Я остолбенела. Старое знакомое требование — «сделать выбор» — эхом отдавалось у меня в ушах. Эд, мой идеал, оказался таким же, как все. Он был готов заставить меня отречься от моих интересов и движения ради любви к нему. Мост не раз выдвигал мне такой ультиматум. Я уставилась на Эда, не в состоянии заговорить или двинуться, а он в безумной ярости продолжал мерить комнату шагами. Наконец он взял пальто, шляпу и вышел.
Несколько часов я сидела в оцепенении; внезапно раздался настойчивый звонок в дверь. За мной послали от роженицы. Я схватила сумку, которую держала наготове уже несколько недель, и отправилась вслед за своим визитёром.
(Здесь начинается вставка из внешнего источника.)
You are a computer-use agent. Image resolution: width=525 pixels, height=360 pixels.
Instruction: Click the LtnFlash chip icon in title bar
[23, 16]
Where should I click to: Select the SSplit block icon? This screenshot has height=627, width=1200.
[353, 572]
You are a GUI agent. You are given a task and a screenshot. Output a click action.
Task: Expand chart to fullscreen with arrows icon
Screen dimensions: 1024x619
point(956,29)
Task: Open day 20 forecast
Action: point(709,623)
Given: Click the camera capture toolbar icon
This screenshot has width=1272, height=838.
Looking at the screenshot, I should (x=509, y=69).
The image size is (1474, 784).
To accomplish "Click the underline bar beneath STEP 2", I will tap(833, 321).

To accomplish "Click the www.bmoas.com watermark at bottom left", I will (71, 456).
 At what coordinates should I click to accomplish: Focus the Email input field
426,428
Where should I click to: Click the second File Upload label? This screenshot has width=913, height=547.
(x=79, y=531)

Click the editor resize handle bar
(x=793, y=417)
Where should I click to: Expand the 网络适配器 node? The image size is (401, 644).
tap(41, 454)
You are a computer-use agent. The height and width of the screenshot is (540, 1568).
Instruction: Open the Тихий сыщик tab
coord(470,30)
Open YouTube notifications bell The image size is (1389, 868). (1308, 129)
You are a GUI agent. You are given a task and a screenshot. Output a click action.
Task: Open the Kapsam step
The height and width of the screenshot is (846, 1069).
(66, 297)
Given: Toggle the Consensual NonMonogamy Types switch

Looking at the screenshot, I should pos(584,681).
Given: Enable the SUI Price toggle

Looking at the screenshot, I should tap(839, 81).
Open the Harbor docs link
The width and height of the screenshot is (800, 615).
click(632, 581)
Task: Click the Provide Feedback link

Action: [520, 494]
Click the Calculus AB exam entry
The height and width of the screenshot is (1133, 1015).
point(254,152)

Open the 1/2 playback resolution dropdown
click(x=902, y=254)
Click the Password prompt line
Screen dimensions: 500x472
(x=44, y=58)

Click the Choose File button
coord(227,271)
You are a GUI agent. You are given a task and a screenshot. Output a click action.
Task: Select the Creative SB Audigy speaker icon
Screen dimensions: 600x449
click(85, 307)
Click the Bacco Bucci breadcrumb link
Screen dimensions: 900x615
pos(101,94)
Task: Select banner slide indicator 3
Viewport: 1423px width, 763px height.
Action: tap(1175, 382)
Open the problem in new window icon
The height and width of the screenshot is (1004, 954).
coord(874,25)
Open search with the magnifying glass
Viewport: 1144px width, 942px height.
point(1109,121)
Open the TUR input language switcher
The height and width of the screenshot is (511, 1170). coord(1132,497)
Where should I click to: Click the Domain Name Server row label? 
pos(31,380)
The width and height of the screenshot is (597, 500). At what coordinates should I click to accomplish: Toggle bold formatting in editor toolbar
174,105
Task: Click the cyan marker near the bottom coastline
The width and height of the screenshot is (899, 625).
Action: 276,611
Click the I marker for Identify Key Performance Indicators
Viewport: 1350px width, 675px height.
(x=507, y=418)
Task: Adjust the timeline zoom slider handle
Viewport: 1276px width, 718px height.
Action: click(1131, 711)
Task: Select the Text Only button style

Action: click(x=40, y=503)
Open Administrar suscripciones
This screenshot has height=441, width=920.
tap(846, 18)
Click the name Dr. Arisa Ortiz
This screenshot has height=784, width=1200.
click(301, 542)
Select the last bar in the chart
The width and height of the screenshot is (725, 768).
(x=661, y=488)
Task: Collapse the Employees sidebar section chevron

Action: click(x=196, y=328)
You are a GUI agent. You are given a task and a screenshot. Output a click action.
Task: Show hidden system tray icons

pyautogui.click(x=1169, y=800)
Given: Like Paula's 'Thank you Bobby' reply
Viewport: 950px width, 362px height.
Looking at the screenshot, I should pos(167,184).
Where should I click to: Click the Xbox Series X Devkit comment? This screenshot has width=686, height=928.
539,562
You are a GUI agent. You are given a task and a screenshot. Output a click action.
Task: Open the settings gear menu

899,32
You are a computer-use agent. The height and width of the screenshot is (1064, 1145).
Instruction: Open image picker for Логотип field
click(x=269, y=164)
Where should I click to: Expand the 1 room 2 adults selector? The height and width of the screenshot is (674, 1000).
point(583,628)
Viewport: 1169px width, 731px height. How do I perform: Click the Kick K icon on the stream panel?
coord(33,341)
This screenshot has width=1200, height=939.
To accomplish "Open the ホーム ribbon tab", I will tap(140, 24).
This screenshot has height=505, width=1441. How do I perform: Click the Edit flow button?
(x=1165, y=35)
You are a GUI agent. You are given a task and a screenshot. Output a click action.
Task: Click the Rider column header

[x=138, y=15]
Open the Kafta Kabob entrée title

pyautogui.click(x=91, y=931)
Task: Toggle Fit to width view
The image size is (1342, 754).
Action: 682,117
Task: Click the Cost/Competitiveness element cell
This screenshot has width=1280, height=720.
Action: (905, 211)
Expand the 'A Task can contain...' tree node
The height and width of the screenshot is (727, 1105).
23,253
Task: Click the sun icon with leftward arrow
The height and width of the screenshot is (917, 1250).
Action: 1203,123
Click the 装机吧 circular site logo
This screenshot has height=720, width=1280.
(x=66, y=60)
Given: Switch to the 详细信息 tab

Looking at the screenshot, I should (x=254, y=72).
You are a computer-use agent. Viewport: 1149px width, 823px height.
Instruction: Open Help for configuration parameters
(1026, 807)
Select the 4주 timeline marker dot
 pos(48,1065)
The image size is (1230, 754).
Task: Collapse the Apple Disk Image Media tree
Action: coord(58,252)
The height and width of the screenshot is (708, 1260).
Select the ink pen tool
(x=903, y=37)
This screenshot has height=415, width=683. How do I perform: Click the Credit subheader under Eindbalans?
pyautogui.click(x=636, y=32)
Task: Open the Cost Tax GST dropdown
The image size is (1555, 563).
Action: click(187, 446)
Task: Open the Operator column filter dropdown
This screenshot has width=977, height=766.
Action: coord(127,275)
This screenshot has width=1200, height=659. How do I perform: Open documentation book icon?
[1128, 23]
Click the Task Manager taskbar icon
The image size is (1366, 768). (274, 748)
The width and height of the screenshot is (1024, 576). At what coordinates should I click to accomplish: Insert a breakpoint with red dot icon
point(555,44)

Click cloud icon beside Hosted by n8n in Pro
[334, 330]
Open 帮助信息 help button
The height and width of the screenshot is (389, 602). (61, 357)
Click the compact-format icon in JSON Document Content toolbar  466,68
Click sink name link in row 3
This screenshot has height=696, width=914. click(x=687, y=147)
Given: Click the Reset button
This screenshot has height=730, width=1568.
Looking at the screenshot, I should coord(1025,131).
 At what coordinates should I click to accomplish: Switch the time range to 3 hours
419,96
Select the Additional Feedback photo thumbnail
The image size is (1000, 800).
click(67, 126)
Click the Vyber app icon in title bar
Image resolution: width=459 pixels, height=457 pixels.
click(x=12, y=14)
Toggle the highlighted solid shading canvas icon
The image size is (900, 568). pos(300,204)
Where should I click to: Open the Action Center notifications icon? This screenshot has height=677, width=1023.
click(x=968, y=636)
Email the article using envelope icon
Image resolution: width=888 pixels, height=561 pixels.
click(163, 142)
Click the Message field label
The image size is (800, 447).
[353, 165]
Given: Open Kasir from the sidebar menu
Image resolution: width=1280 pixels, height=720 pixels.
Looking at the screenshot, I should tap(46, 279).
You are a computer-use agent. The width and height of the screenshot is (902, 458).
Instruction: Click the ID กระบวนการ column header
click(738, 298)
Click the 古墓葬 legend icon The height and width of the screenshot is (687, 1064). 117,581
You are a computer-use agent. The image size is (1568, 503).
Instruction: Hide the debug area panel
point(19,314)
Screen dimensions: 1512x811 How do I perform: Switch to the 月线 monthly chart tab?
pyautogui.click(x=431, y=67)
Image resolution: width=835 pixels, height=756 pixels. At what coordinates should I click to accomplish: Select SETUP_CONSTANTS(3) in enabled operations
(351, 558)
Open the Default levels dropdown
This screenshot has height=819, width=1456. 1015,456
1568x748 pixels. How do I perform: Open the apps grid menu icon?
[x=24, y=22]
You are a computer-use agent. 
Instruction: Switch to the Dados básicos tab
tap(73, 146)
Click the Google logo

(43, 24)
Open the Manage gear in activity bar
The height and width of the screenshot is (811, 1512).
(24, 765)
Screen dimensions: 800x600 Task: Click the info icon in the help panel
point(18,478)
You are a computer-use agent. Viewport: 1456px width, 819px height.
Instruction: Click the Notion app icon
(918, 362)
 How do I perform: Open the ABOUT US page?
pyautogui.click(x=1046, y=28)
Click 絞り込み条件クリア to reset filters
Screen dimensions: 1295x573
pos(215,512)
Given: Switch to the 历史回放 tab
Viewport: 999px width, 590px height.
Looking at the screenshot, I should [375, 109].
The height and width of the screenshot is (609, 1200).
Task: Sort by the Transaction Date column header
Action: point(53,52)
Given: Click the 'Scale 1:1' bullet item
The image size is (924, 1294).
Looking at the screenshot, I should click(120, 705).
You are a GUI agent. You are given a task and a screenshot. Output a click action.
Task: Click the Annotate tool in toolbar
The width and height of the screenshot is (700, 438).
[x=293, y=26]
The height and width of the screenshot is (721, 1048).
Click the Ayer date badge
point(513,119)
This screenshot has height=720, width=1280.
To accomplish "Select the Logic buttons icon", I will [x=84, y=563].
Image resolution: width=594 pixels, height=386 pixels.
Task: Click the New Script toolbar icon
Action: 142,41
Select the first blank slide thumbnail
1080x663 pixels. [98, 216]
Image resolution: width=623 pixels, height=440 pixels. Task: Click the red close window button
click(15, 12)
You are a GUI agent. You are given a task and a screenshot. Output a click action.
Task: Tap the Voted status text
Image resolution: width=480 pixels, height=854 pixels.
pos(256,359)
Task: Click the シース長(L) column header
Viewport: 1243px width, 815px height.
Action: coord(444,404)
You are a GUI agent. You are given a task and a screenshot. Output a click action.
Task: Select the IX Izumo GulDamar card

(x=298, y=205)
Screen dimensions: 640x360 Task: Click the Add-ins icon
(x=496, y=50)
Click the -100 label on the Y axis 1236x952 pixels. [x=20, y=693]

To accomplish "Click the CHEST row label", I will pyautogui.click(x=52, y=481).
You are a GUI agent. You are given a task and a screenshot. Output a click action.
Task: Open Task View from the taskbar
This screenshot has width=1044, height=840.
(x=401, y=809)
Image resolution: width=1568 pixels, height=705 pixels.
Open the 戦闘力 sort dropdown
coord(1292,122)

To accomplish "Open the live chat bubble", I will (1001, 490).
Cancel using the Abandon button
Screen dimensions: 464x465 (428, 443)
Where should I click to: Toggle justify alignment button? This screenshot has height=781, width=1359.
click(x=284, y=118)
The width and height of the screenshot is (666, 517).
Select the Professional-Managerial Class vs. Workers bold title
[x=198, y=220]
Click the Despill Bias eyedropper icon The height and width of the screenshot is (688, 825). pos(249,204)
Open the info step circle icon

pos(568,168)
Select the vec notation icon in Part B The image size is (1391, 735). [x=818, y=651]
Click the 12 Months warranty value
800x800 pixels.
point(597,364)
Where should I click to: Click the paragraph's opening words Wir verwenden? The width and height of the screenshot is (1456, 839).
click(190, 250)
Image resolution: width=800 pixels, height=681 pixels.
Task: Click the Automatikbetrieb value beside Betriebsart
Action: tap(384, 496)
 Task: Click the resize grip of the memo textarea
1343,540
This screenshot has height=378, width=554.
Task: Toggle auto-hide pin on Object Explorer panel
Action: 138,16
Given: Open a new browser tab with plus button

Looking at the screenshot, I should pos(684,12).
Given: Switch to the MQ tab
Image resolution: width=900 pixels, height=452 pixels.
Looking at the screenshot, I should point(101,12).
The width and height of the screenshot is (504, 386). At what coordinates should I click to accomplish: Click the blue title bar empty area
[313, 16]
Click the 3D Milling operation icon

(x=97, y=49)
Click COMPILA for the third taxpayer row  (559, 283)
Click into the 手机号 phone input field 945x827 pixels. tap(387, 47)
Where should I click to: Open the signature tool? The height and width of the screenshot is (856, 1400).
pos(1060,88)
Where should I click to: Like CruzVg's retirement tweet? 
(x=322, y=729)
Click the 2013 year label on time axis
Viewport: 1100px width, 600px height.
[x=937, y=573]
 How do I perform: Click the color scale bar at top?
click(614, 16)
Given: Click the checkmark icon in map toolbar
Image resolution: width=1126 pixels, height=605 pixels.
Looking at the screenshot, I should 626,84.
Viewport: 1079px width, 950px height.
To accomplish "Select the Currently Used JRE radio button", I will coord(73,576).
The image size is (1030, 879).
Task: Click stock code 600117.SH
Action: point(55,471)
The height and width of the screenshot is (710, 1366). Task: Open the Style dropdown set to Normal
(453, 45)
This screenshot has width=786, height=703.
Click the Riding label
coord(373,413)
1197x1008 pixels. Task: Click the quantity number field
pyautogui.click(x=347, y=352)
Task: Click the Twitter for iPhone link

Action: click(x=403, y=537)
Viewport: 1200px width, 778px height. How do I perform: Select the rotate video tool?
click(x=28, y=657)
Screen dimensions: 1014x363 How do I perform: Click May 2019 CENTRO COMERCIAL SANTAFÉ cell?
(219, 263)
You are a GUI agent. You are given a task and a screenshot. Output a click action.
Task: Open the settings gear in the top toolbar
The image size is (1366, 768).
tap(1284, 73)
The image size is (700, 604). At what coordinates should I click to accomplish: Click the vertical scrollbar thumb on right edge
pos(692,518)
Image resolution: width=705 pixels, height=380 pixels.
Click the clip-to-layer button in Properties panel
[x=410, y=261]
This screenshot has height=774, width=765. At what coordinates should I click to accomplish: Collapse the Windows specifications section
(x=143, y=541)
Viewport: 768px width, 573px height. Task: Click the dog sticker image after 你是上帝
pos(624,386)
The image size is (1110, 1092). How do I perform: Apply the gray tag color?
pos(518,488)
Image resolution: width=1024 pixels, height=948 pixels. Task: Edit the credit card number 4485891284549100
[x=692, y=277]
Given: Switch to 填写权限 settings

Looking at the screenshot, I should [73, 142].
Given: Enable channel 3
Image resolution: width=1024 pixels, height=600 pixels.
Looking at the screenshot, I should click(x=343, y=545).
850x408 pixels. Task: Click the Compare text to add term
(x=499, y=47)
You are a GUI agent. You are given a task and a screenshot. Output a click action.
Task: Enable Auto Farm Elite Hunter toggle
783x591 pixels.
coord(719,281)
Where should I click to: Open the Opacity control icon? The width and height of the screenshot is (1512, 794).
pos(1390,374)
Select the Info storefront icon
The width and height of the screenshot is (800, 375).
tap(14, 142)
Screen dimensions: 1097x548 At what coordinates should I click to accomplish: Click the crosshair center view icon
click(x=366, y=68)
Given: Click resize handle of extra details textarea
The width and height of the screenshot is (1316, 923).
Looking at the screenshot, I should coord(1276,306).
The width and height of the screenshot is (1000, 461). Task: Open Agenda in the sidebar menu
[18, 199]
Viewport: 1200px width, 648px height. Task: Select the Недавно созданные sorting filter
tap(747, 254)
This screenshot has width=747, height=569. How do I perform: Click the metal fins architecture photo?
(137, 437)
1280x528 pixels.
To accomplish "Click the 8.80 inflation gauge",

Мы пришли в доходный дом на Хьюстон-стрит; там, на шестом этаже, в двухкомнатной квартире корчилась от родовых болей молодая женщина, рядом спали трое детей. Газовой горелки не было — пришлось греть воду над керосиновой лампой. Я попросила мужа принести простынь, немало его этим озадачив. Была пятница. Оказалось, что жена стирала в понедельник, и всё постельное бельё уже несвежее. Он предложил мне скатерть — её только постелили к шаббату. «Хотя бы пелёнки вы приготовили?» — спросила я. Мужчина не знал. Женщина указала на свёрток, где нашлось несколько разорванных рубашек, бинты и какие-то лохмотья. Из каждого угла кричала ужасающая бедность.
Я подготовила скатерть и пелёнку для малыша. Это был мой первый частный вызов; общую нервозность усугублял шок от срыва Эда. Но я взяла себя в руки и вся погрузилась в работу. Поздним утром благодаря мне в этот мир вошла новая жизнь. А накануне вечером умерла часть моей собственной жизни.
Целую неделю горе от ухода Эда мне удавалось притупить работой. Я заботилась о нескольких пациентах, помогала на операциях доктору Уайту — на страдания времени попросту не было. Вечерами я была занята на митингах в Ньюарке, Патерсоне и других близлежащих городах. Но по ночам я оставалась в квартире одна, и сцена с Эдом вновь вставала перед глазами и мучила меня. Я знала, что он меня любит, но не могла принять, что он ушёл вот так, а теперь долго не возвращается и не даёт знать о себе. Я не могла примириться с любовью, которая отказывает любимой в праве на себя, которая процветает только за счёт любящего. Мне казалось, что я не смогу жить с Эдом дальше, но в следующую минуту уже оказывалась в его комнате и утыкалась горящим лицом в подушку… Сердце ныло от тоски по нему. Через две недели страсть окончательно сломила мою гордость: я написала Эду на работу, умоляя его вернуться.